_WHAT IS BEING ASKED:_
Reproduce the data verbatim, starting at the line holding "Task: Open the Color settings" and continuing through the last line of the data, inclusive. Omit the pictures from your answer.

[Extracted data]

** Begin **

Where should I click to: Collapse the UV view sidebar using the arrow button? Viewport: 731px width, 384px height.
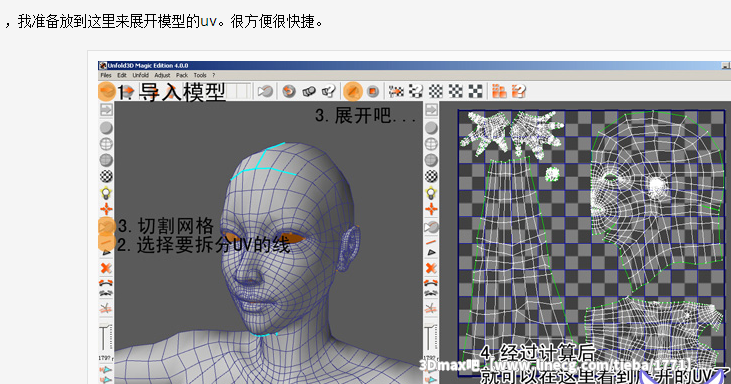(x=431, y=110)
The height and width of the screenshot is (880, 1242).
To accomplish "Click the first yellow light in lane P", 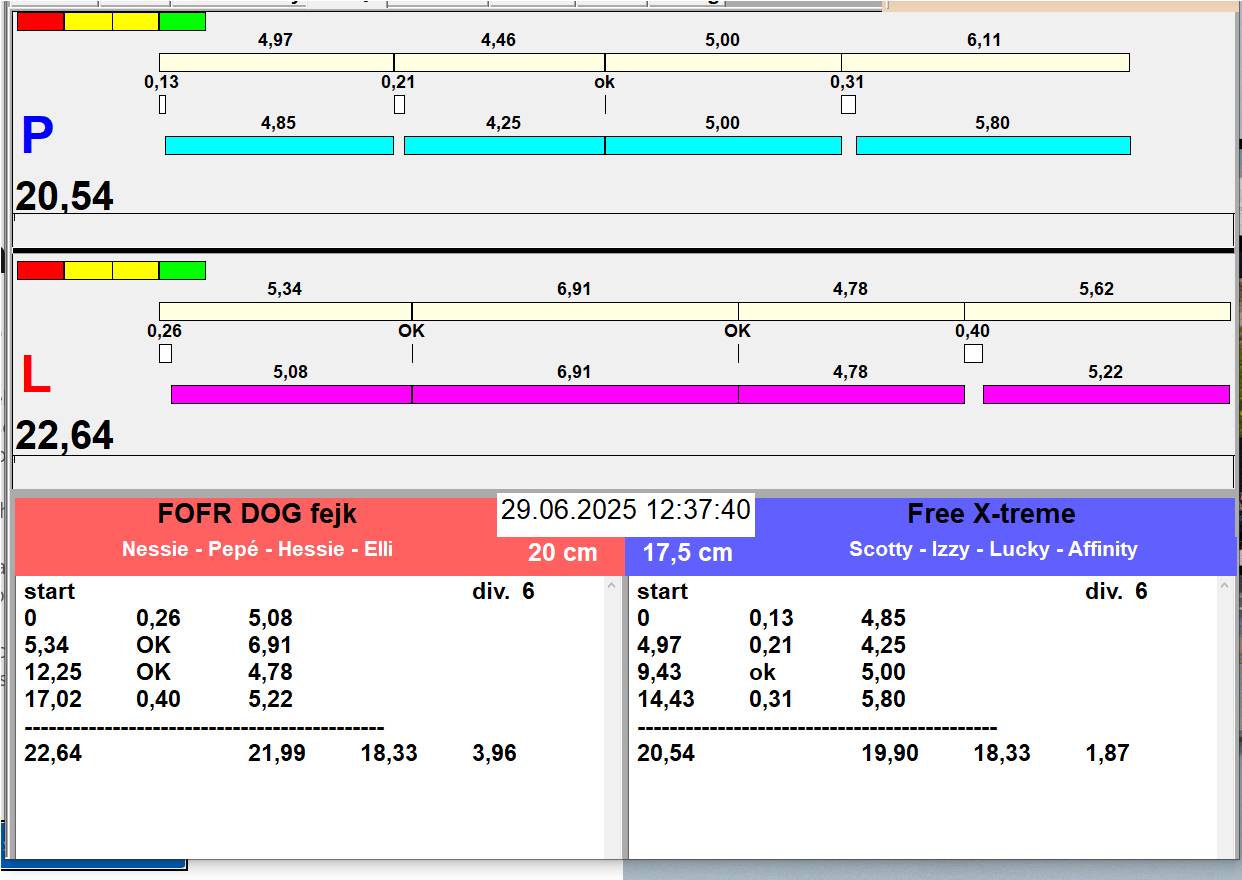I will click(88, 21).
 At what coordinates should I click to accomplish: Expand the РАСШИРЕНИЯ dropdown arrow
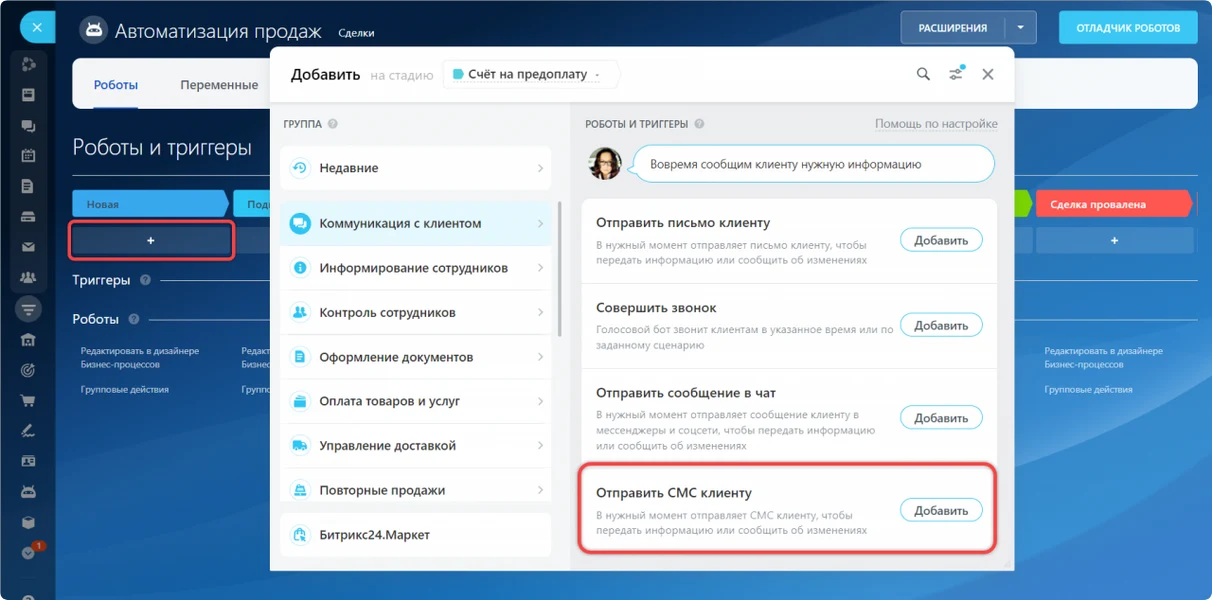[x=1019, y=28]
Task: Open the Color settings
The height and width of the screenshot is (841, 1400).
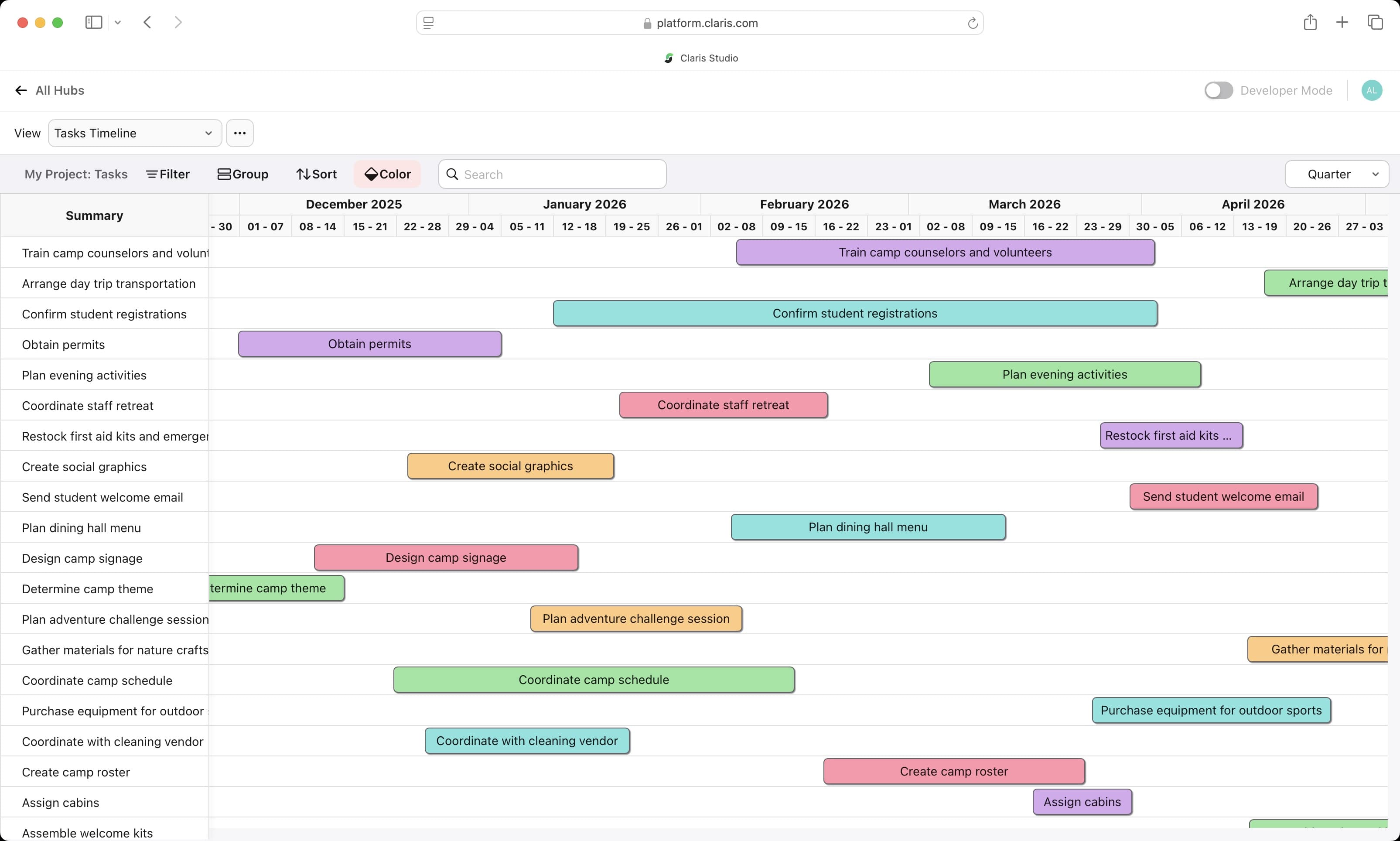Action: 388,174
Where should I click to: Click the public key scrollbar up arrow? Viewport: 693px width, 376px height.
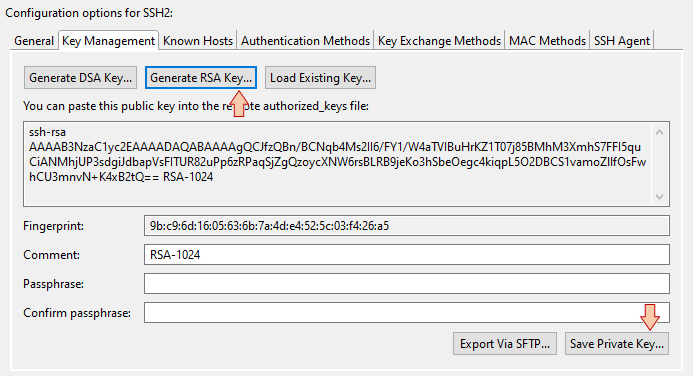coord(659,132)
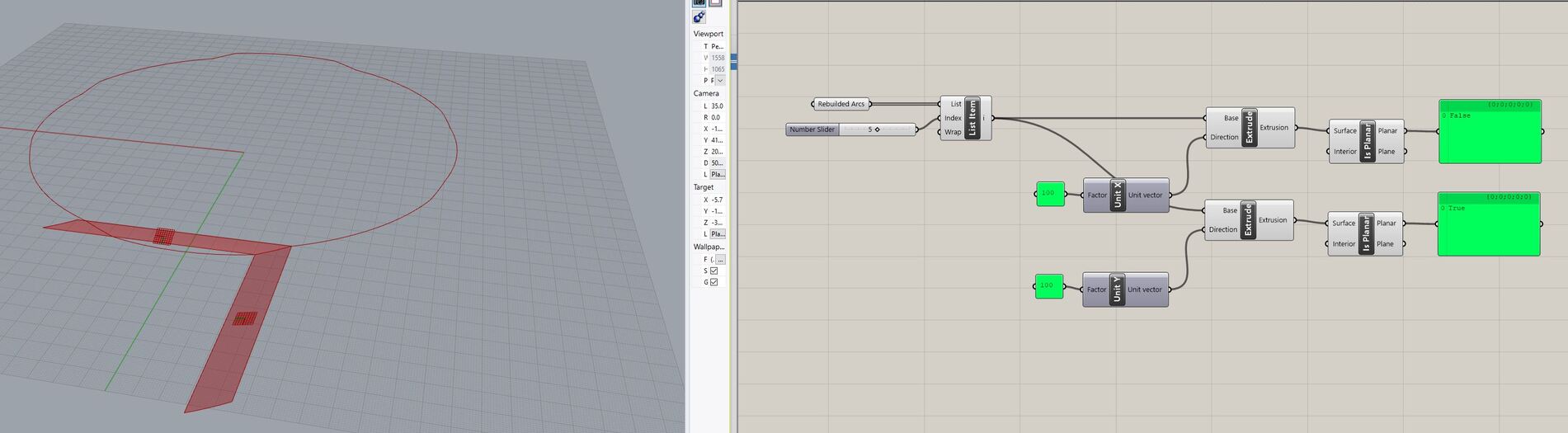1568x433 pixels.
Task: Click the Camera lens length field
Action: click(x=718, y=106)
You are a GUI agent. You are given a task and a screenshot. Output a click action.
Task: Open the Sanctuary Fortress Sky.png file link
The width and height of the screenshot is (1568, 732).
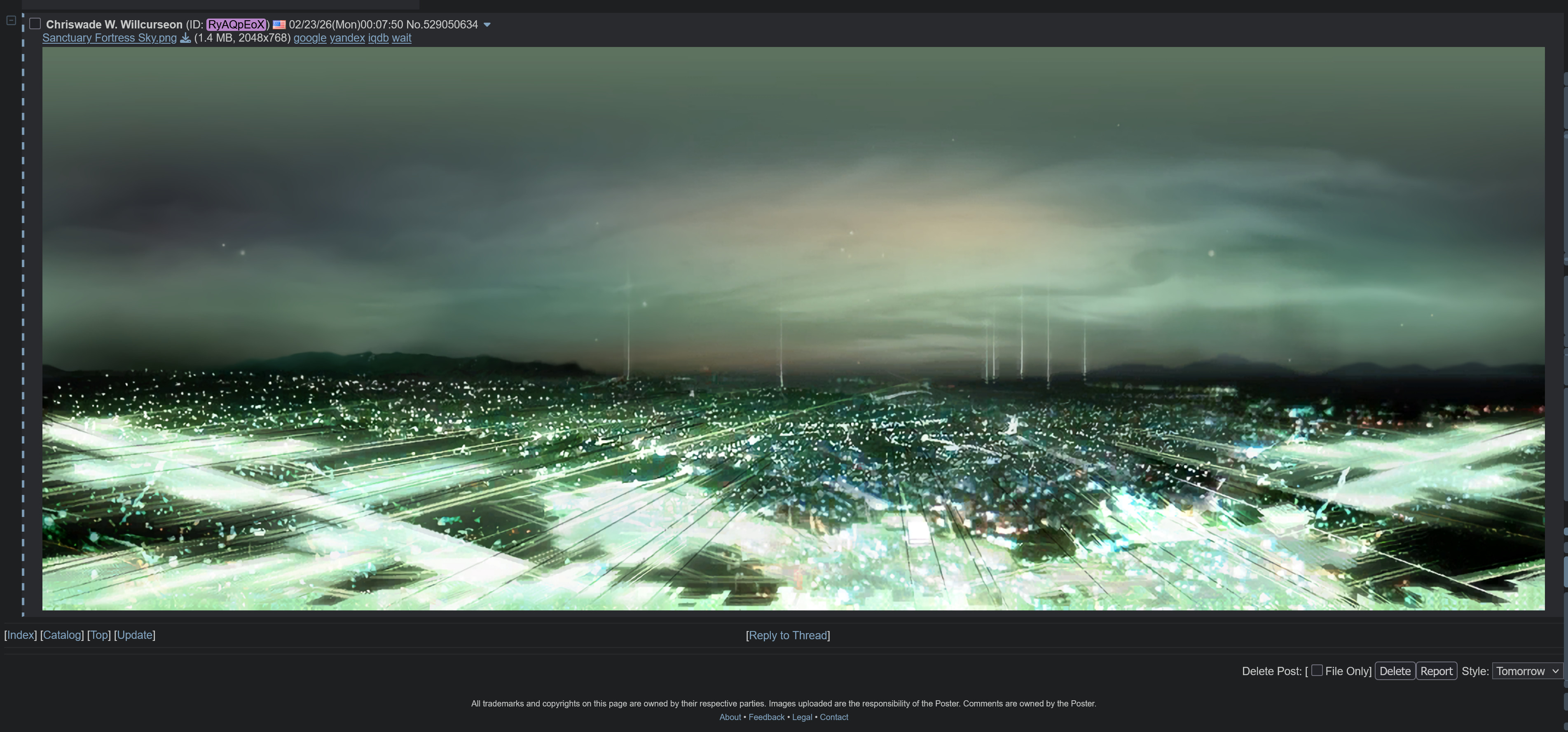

** End **

_THE OUTPUT:_
Task: Open the Color settings
The height and width of the screenshot is (841, 1400).
Action: 388,174
Where should I click to: Click the public key scrollbar up arrow? Viewport: 693px width, 376px height.
coord(659,132)
1568x433 pixels.
Task: Click the Camera lens length field
Action: click(x=718, y=106)
You are a GUI agent. You are given a task and a screenshot. Output a click action.
Task: Open the Sanctuary Fortress Sky.png file link
The width and height of the screenshot is (1568, 732).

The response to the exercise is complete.